EXERCISE DIRECTIONS
Pictures aside, output each record exactly.
═══ INPUT FOR THIS TASK
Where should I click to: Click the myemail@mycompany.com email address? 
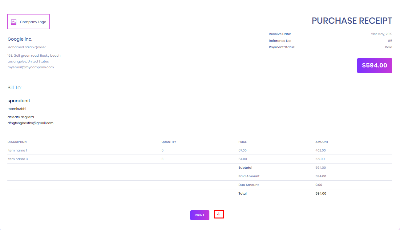point(30,67)
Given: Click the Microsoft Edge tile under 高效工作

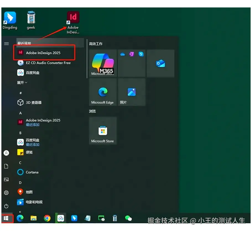Looking at the screenshot, I should click(x=103, y=92).
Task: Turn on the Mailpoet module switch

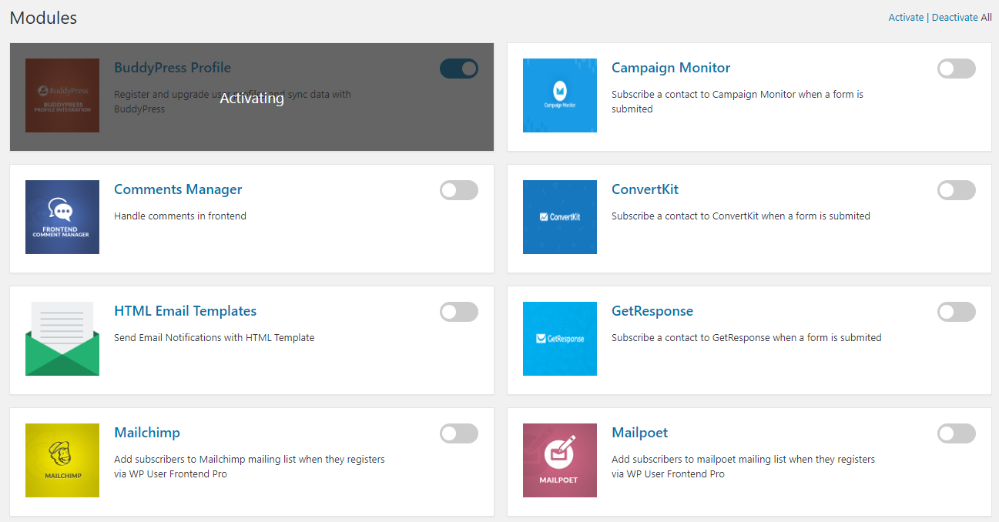Action: [x=957, y=433]
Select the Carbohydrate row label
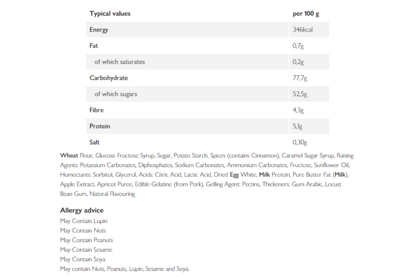This screenshot has height=277, width=416. point(109,78)
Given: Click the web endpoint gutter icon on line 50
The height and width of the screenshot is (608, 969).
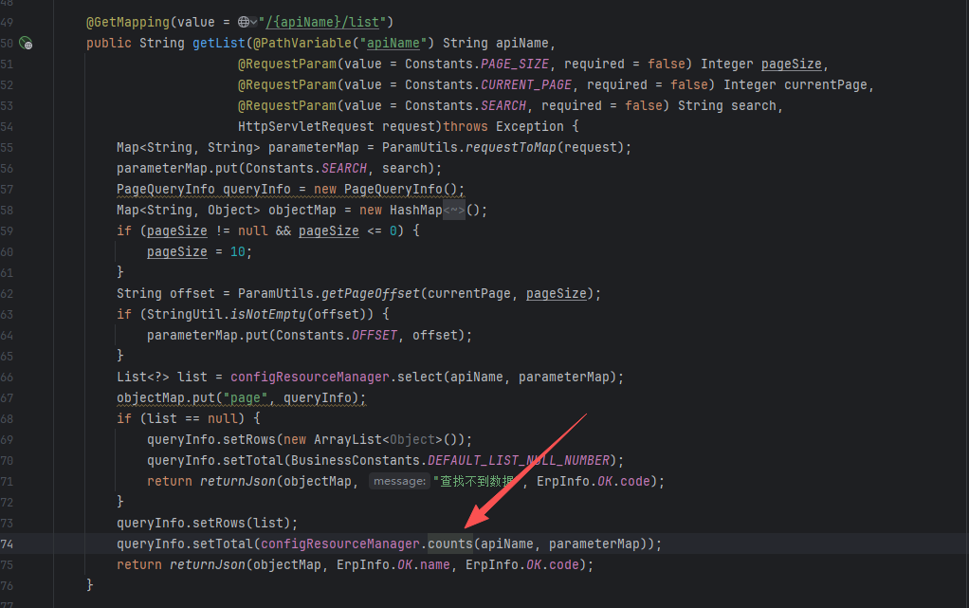Looking at the screenshot, I should point(26,43).
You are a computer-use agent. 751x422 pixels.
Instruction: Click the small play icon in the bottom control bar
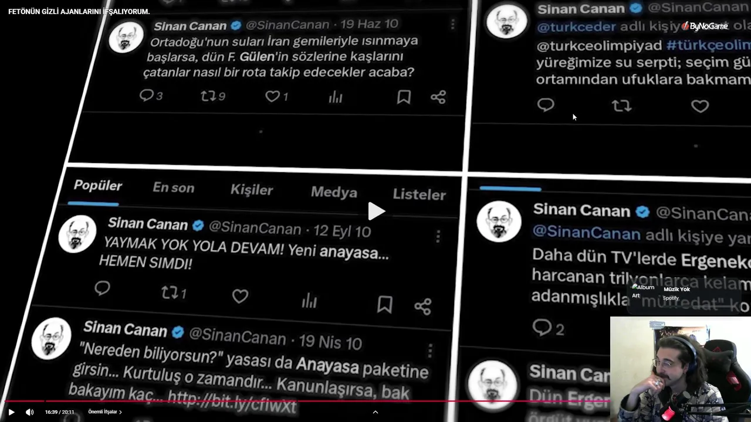point(11,412)
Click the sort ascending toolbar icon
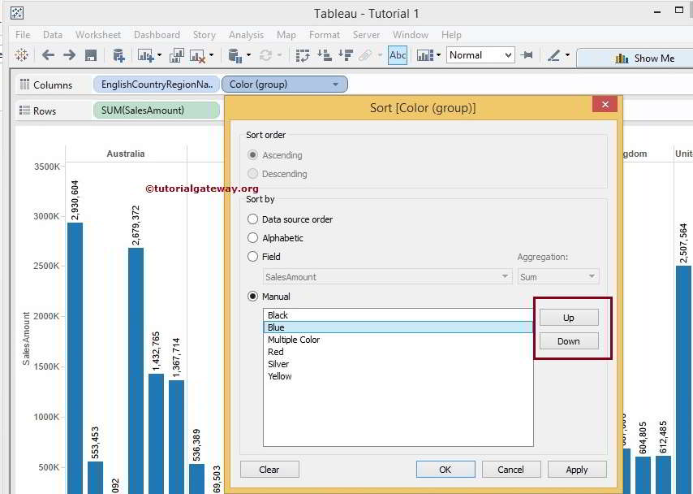Viewport: 693px width, 494px height. click(x=324, y=55)
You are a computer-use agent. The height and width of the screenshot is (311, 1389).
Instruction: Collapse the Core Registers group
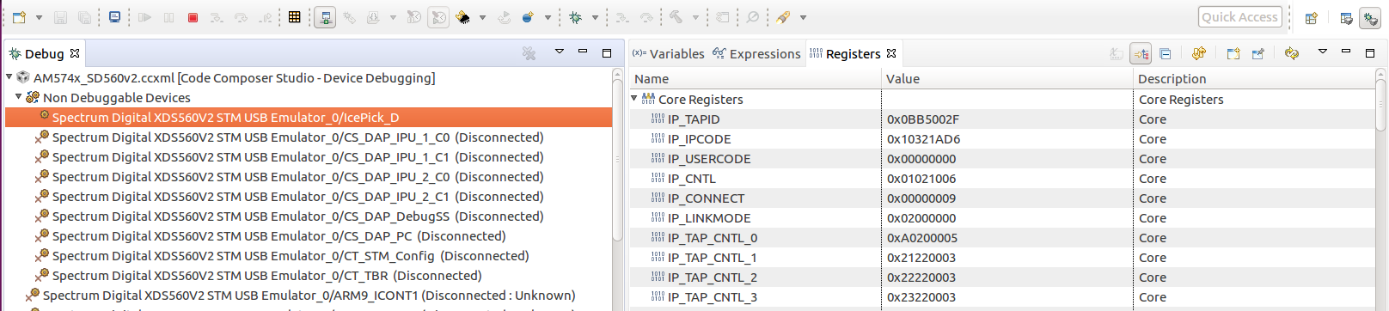coord(634,99)
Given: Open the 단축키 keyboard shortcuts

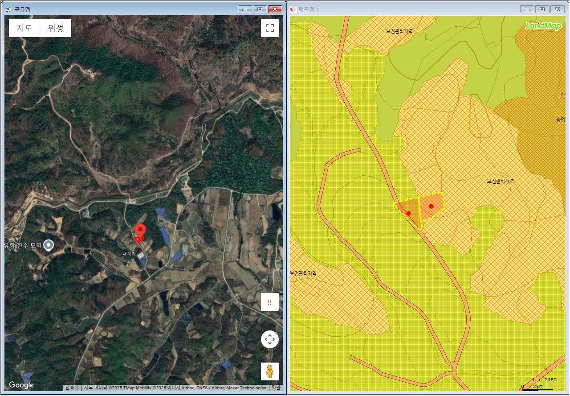Looking at the screenshot, I should [x=72, y=388].
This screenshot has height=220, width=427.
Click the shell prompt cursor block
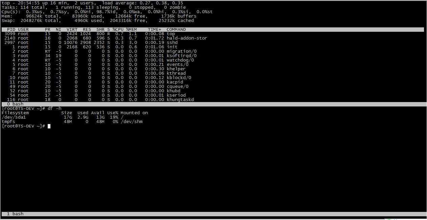point(49,126)
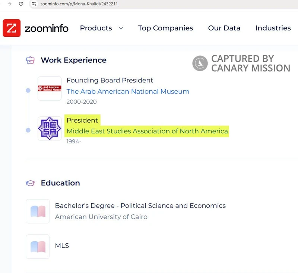Click the site info icon in address bar
Image resolution: width=298 pixels, height=273 pixels.
tap(34, 4)
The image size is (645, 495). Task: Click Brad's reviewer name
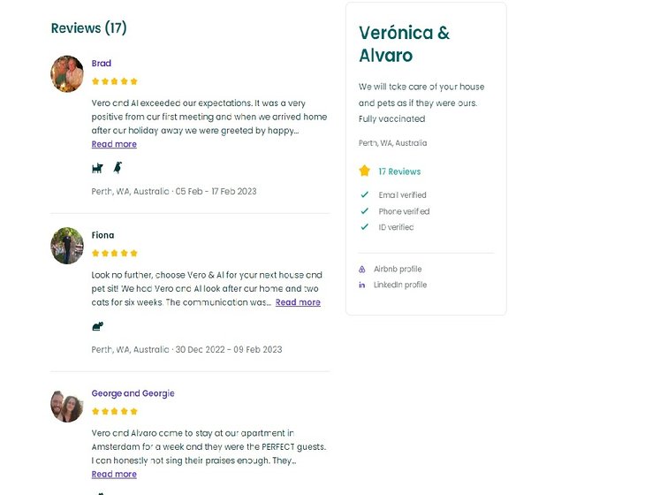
══════
RESPONSE TO THE EXERCISE
Where should I click to: Click the myemail@mycompany.com email address? 
point(30,67)
Given: Click the Microsoft Edge tile under 高效工作

Looking at the screenshot, I should click(x=103, y=92).
Task: Turn on the Mailpoet module switch

Action: [x=957, y=433]
Select the Carbohydrate row label
This screenshot has height=277, width=416. point(109,78)
Given: Click the web endpoint gutter icon on line 50
The height and width of the screenshot is (608, 969).
Looking at the screenshot, I should point(26,43).
You are a computer-use agent. 751x422 pixels.
Instruction: Click the small play icon in the bottom control bar
point(11,412)
Click the sort ascending toolbar icon
Viewport: 693px width, 494px height. click(x=324, y=55)
You are a computer-use agent. The height and width of the screenshot is (311, 1389).
Instruction: Collapse the Core Registers group
coord(634,99)
Given: Open the 단축키 keyboard shortcuts

Looking at the screenshot, I should [x=72, y=388].
This screenshot has height=220, width=427.
Click the shell prompt cursor block
point(49,126)
Click the site info icon in address bar
Image resolution: width=298 pixels, height=273 pixels.
tap(34, 4)
The image size is (645, 495). Task: Click Brad's reviewer name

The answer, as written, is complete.